OpenAI, for its part, said it hasn’t made changes to how GPT behaves. The company didn’t respond to a request for comment about the intent behind its new terms of use.
“ChatGPT has never been a substitute for professional advice, but it will continue to be a great resource to help people understand legal and health information,” Karan Singhal, head of OpenAI’s health AI team, said in a post on X.
It remains to be seen if the company’s massaging of its terms of use will amount to an effective legal defense, said Oliver Roberts, co-head of the AI practice group at Holtzman Vogel.
“It’s just a shift in liability,” Roberts said. “But who knows if this is going to be sufficient.”
Other AI companies have argued in court that users are responsible for their outputs. Perplexity AI Inc.has argued that a copyright lawsuit claim should be thrown out because it is the result of “atypical usage” by users.
The legal arguments stem from the AI industry’s rapid development, said Tom Martin, a lawyer and maker of legal tech.
“Foundation model companies have kind of taken a view of any regulation including UPL or copyright or patent or anything else as something to be negotiated,” Martin said, referencing the unauthorized practice of law.
Unauthorized Practice of Law
Copyright suits are just one of the legal outcomes of generative AI’s growth. For the legal industry, a key question is whether the legal information the LLMs produce amounts to non-lawyers practicing law. State bar associations typically decide who can practice law by imposing licensing and certification requirements.
Technology has increasingly muddied the definition of the practice of law and who can provide such counsel. In 1967, a non-lawyer was convicted of a misdemeanor for publishing a best-selling book that gave out legal advice on estate planning, although the conviction was overturned on First Amendment grounds.
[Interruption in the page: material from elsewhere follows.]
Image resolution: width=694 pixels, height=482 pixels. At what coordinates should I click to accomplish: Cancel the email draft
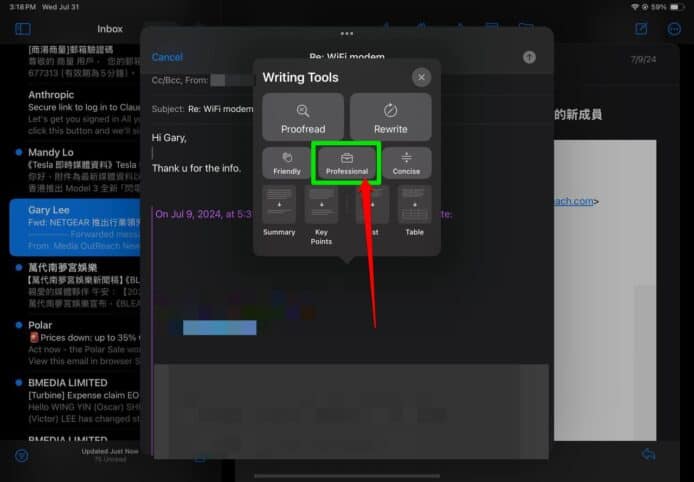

Websites like LegalZoom, which prepare legal documents for a fee, have for more than a decade fended off claims that they are illegally practicing law.
The South Carolina Supreme Court determined in 2014 that LegalZoom wasn’t engaging in the unauthorized practice of law. The company was helping its customers fill out legal forms based on inputs made by those customers, which doesn’t amount to legal advice, the court found.
The first line of LegalZoom’s current terms of service directly specifies that it’s not a law firm. “I understand and agree that LegalZoom is not a law firm or an attorney, may not perform services performed by an attorney, and its forms or templates are not a substitute for the advice or services of an attorney,” the terms state.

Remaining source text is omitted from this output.